Deuteronomy 12; Psalms 97—98; Isaiah 40; Revelation 10

THREE OBSERVATIONS TO PREPARE THE WAY: (a) If Isaiah was about thirty when he was called to be a prophet in the year that King Uzziah died (6:1), then he was sixty-nine at the time of the Assyrian invasion in 701 and seventy-two in 698 when Hezekiah died. Tradition outside the Bible says that he lived a little longer, into the reign of the wicked King Manasseh, who resolved to kill him. Fleeing Manasseh, the elderly Isaiah hid in a hollow tree in the forest, only to be found by Manasseh’s men, who cut down the tree with a saw, Isaiah still inside. There may be an echo of this in Hebrews 11:36-37. (b) On this chronology, Isaiah had foreseen the Babylonian invasion as early as 712 B.C. (39:5-7). Nevertheless the Assyrian invasion of 701 doubtless captured most of his attention until it was behind him. Judging by what appears in these next chapters, Isaiah then spent the few remaining years of his life in a ministry of comfort designed to help the faithful remnant in the still darker days that were ahead. Perhaps this ministry was public and oral for the remaining three years of King Hezekiah’s life. Under the brutally repressive regime of Manasseh, however, Isaiah’s ministry was more likely to the smaller circle of his disciples (8:16-17) and in the written page that they would preserve until a new generation was again ready to listen to the words of God conveyed through him. (c) Thematically, this next section embraces chapters 40—55, which are full of comfort grounded in the astounding greatness of God and in the immeasurable atonement for sin that he provides.

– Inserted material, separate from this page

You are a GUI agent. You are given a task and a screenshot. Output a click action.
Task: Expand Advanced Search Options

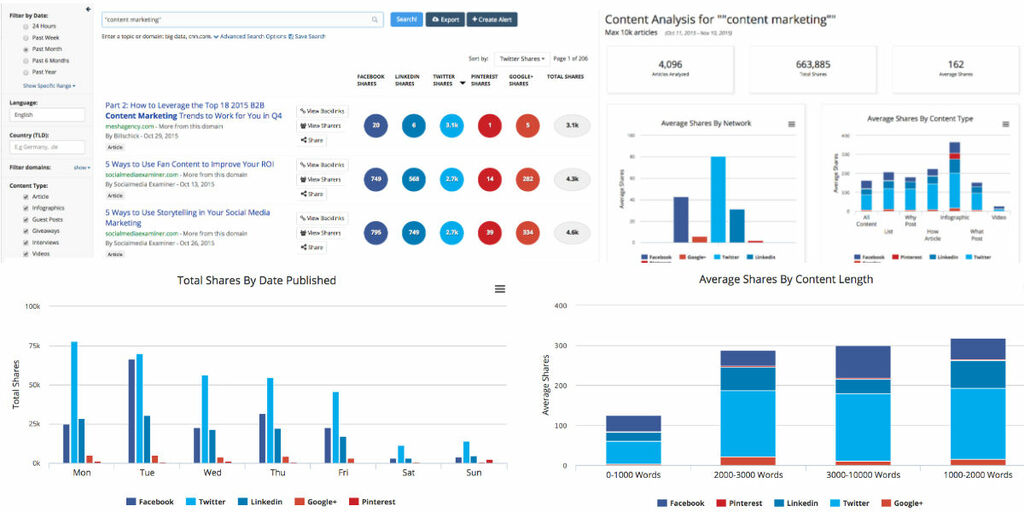click(x=251, y=36)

The comfort provided in the opening overture (Isa. 40:1-11) has at least five elements. (a) These are still God’s people, “my people” (40:1). Despite the devastating prediction in the preceding verses of Jerusalem’s destruction and the transportation of its people, God will comfort Jerusalem again (40:2—clearly parallel with “my people”). (b) Their sins have been forgiven. Since it was their sins that attracted judgment, this is marvelous news. “Your sin has been paid for! Your hard service has been completed!” How this was accomplished is not fully unveiled until chapter 53, but the overture anticipates the symphonic splendor. (c) In consequence of their forgiveness, God himself will bring home the exiles, smoothing their way (40:3-4), gathering his flock like a shepherd (40:11), thereby disclosing his glory to the entire human race (40:5); the missionary theme recurs. (d) However fickle people may be, God’s word is utterly reliable (40:6-8). (e) The good news shouted from Zion/Jerusalem is “Here is your God”—for “the Sovereign LORD comes with power” (40:9, 10). Small wonder, then, that the remaining verses of the chapter dwell on the sheer majesty of God.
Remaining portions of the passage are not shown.